» RECORDS SUPPLIED
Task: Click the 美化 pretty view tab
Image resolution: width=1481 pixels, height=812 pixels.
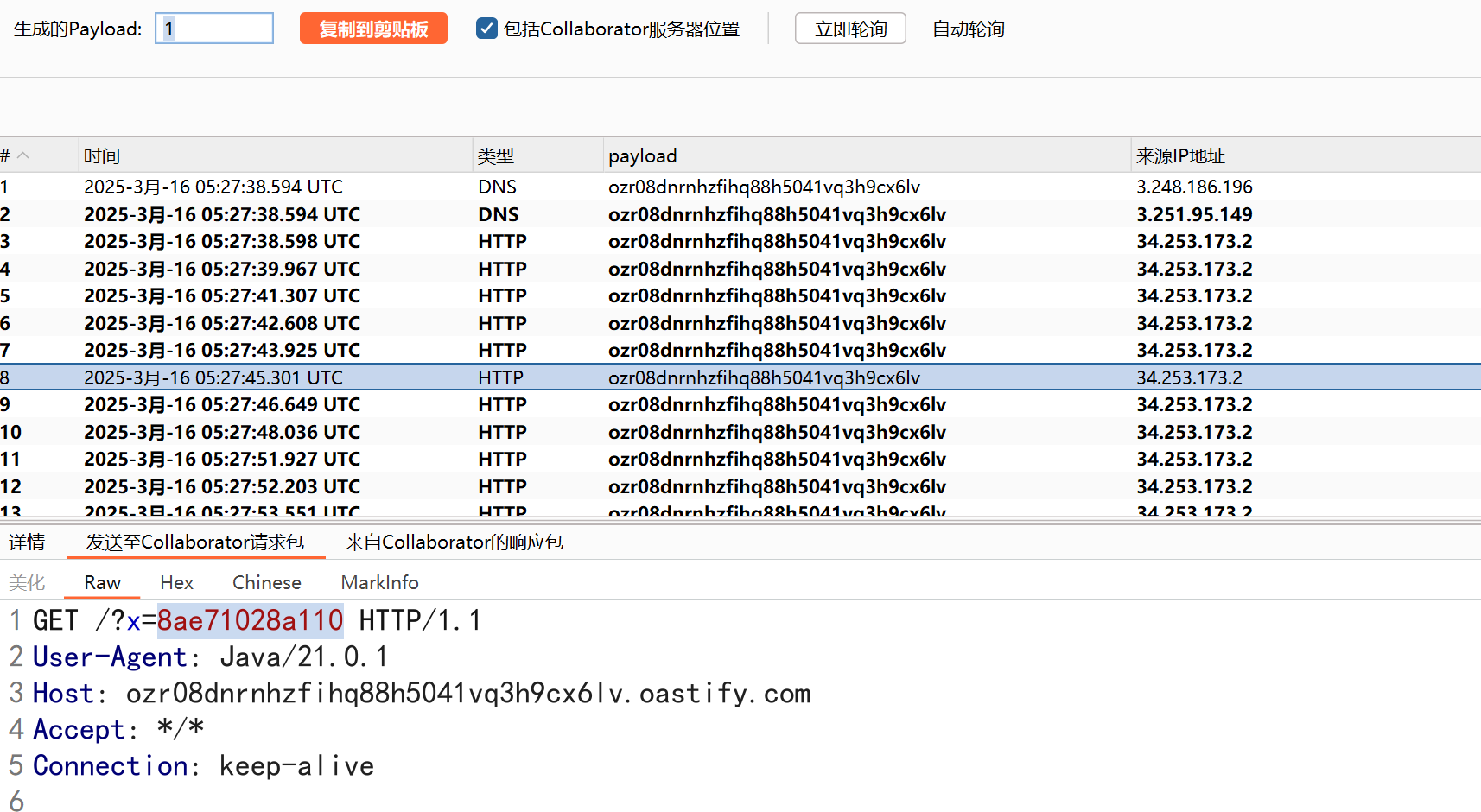Action: (27, 583)
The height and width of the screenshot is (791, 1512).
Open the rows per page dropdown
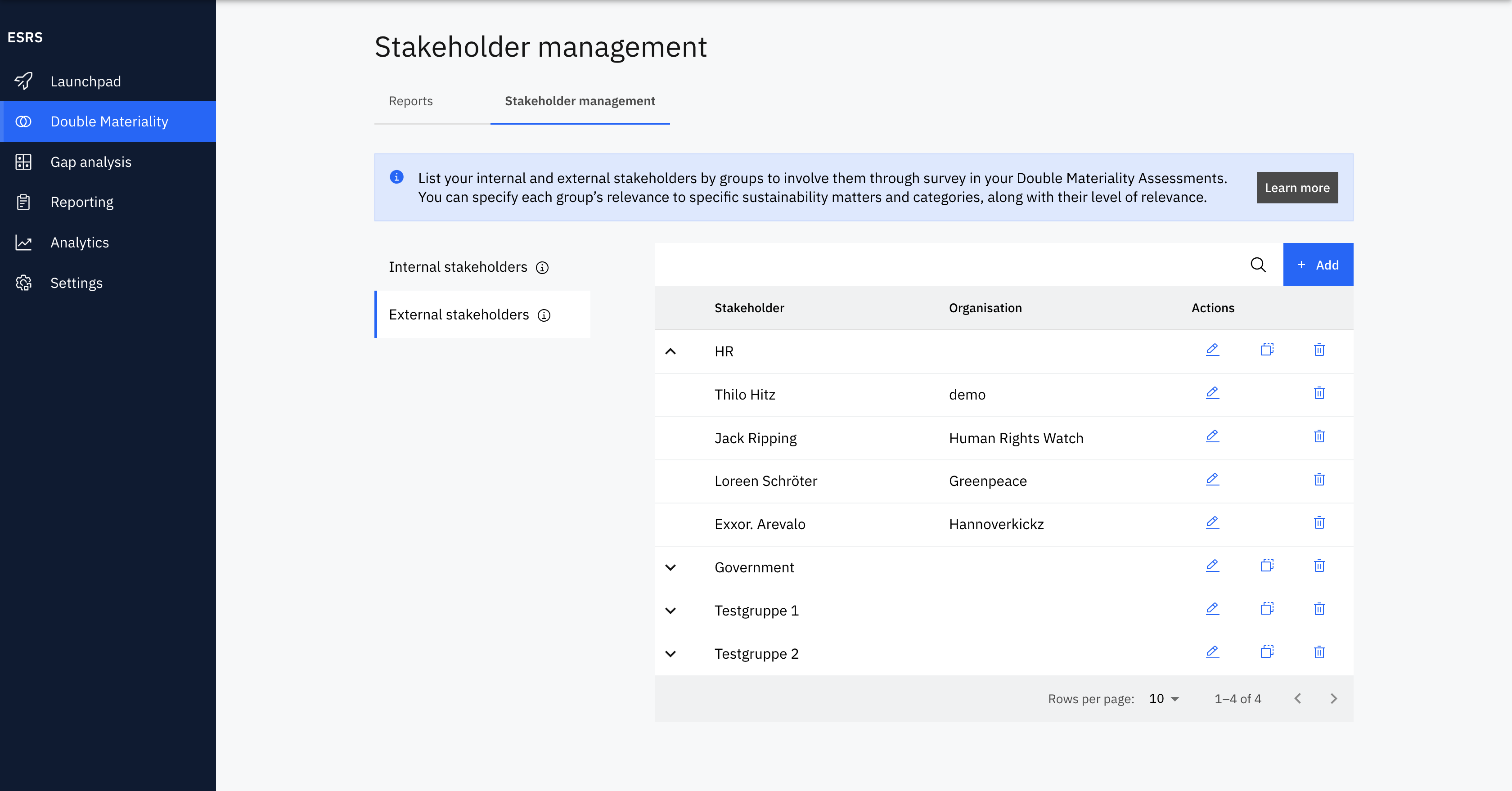1164,698
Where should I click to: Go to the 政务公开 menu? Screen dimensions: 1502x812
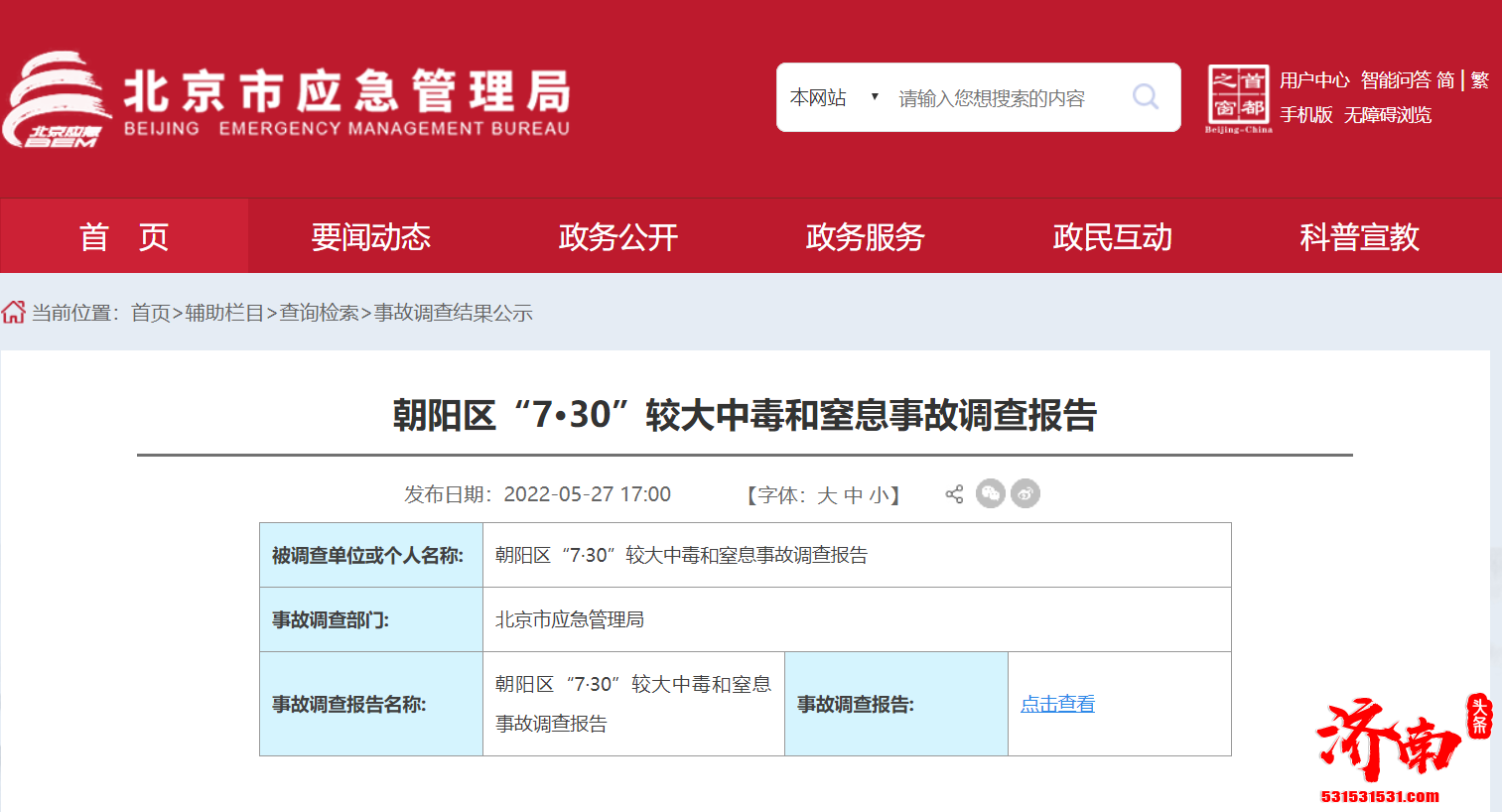point(617,236)
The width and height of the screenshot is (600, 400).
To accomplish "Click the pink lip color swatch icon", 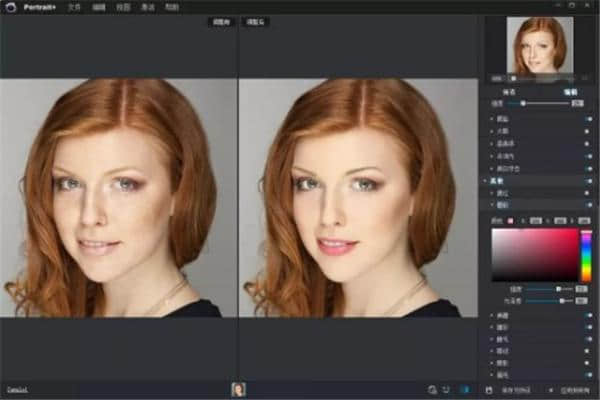I will 512,219.
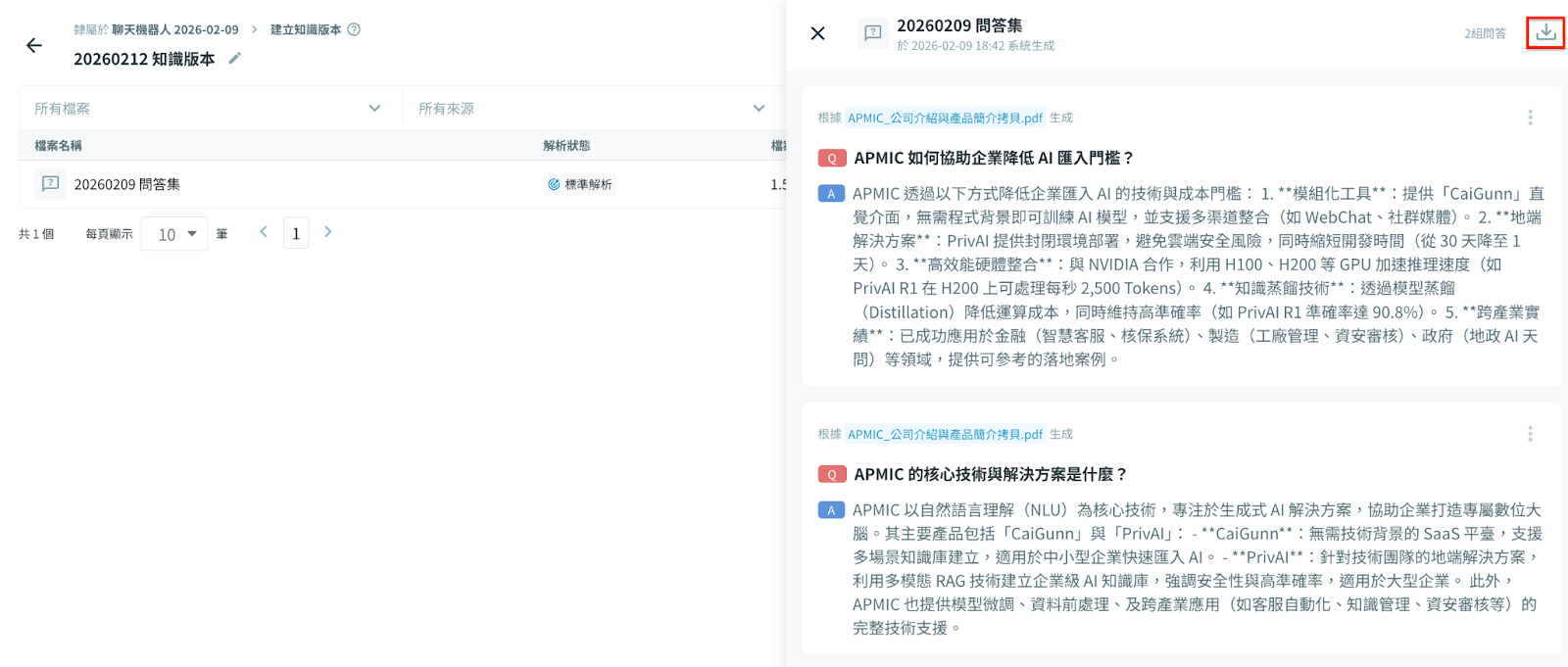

» PROBLEM DESCRIPTION
Identify every line above that contains the string "screenshot" and copy each such line in full.

» WORKED ANSWER
The height and width of the screenshot is (791, 1512).
The width and height of the screenshot is (600, 400).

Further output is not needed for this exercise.